What is needed: Would you copy only the lines below, beginning with the one that contains "1424x970 pixels. How" and running through the last entry line?

[Pixel coordinate grounding data]
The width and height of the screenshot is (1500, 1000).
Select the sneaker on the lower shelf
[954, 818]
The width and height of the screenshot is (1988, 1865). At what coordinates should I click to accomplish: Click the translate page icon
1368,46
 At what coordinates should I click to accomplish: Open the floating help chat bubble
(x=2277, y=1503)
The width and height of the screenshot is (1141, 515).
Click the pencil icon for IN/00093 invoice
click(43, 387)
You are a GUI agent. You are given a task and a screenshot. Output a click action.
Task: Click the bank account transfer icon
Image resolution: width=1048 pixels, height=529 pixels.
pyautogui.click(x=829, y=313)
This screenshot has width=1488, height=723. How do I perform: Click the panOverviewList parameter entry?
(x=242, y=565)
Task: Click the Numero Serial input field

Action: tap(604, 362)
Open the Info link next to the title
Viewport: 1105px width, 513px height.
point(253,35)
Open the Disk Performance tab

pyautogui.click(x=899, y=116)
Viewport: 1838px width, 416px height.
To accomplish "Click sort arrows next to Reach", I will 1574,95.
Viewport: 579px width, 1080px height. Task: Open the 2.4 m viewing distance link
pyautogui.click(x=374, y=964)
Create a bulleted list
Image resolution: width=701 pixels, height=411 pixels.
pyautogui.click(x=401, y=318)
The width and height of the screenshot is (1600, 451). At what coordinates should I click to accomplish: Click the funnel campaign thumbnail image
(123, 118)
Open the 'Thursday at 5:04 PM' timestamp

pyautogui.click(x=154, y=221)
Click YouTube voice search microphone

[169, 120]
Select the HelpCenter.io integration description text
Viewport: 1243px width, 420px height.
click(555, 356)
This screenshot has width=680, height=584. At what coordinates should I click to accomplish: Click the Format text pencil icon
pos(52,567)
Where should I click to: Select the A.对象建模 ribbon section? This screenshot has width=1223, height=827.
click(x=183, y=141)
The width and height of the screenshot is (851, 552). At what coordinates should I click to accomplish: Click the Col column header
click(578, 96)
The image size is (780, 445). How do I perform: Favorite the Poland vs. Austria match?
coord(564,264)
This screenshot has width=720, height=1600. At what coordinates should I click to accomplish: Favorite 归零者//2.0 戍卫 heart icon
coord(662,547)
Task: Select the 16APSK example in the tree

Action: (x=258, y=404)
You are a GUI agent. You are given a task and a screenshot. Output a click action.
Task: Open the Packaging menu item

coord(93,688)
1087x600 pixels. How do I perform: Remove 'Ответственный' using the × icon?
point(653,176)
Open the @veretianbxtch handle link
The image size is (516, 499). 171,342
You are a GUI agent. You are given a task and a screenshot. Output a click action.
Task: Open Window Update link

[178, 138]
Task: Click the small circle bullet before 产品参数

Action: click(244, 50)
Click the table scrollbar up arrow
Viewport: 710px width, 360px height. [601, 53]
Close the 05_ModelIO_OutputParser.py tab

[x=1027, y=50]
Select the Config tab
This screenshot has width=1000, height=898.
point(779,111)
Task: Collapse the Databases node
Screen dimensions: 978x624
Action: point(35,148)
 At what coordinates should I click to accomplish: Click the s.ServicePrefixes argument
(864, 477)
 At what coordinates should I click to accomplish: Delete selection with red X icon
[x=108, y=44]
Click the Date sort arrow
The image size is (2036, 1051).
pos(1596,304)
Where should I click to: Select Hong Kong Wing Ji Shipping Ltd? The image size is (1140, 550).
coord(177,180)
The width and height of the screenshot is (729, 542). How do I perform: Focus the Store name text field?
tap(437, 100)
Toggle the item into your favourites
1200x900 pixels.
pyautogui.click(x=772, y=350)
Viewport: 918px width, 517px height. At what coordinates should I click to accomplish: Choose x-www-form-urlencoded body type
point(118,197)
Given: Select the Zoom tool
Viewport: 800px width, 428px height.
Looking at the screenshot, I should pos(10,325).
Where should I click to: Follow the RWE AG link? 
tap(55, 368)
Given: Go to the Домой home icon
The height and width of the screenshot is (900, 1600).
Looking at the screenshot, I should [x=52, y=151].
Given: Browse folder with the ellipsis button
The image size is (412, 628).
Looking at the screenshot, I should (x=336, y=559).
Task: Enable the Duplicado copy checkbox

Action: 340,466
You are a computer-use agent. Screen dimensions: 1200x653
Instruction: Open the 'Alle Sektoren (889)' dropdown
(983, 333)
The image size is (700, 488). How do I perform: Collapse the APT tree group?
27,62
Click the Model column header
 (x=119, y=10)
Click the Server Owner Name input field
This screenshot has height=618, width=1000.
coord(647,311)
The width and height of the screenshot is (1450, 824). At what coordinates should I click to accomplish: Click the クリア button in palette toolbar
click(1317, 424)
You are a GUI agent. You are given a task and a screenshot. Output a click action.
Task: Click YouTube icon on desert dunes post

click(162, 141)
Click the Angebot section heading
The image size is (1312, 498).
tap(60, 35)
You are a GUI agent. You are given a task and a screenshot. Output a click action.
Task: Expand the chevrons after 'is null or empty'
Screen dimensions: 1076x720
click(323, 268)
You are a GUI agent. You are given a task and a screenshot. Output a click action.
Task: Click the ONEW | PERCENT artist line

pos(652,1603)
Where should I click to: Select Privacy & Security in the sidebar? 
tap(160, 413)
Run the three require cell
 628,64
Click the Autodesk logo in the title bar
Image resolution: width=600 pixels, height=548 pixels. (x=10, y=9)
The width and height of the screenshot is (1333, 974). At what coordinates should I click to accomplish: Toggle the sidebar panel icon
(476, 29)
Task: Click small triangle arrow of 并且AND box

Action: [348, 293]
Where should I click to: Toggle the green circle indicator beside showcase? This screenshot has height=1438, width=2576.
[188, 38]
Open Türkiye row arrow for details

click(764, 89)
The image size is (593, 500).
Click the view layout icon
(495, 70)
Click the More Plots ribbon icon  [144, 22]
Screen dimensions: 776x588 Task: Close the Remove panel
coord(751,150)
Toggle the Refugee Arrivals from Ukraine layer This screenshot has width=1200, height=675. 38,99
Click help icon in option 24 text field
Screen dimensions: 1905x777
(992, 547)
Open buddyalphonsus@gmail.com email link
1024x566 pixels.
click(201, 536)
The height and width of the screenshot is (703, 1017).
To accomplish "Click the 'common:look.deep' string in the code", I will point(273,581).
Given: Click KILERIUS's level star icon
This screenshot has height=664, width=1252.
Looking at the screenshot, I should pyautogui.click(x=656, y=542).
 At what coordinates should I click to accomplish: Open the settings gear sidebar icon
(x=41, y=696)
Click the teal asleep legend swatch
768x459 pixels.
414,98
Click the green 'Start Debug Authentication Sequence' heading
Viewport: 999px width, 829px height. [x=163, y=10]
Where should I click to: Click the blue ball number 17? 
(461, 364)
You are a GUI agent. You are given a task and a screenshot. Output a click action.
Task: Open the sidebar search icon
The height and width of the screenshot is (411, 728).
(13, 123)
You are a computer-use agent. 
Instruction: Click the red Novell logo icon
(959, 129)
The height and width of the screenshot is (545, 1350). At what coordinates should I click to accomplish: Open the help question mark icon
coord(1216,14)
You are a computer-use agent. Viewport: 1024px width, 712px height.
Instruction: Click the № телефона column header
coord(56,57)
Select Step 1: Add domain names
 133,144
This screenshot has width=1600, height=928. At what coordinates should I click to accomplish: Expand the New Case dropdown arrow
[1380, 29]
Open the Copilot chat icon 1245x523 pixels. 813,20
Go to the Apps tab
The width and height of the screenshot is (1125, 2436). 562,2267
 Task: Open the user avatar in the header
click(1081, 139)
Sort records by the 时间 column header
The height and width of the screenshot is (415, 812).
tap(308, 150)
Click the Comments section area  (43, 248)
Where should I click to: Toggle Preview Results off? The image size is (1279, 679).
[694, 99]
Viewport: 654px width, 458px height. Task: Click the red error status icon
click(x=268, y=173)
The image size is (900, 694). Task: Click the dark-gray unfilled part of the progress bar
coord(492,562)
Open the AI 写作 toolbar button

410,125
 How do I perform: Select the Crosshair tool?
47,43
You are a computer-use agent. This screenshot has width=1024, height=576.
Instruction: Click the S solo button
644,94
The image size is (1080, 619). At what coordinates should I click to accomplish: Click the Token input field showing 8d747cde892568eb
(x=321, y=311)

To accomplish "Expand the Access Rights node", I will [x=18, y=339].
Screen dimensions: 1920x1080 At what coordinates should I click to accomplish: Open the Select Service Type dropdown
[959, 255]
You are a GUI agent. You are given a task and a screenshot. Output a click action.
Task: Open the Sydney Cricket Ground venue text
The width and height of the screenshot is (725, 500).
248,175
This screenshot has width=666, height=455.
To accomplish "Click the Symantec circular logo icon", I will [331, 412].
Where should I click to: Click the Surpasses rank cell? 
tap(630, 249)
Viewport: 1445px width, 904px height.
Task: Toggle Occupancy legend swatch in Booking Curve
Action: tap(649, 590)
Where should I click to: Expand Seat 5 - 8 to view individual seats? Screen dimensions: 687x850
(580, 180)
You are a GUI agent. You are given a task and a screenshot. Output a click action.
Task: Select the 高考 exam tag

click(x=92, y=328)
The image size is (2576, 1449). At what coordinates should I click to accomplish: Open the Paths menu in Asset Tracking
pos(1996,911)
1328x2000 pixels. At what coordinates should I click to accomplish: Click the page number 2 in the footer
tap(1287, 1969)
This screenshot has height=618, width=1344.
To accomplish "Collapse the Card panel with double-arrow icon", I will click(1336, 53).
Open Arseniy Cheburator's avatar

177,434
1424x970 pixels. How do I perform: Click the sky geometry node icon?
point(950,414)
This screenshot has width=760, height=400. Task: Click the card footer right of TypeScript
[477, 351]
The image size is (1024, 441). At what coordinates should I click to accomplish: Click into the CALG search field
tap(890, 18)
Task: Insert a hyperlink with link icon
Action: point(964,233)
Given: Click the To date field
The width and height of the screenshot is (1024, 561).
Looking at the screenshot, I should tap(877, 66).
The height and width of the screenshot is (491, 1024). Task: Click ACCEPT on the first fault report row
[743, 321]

Written answer:
1424x970 pixels. How do I perform: Click the sky geometry node icon?
point(950,414)
This screenshot has width=760, height=400. Task: Click the card footer right of TypeScript
[477, 351]
The image size is (1024, 441). At what coordinates should I click to accomplish: Click into the CALG search field
tap(890, 18)
Task: Insert a hyperlink with link icon
Action: point(964,233)
Given: Click the To date field
The width and height of the screenshot is (1024, 561).
Looking at the screenshot, I should tap(877, 66).
The height and width of the screenshot is (491, 1024). Task: Click ACCEPT on the first fault report row
[743, 321]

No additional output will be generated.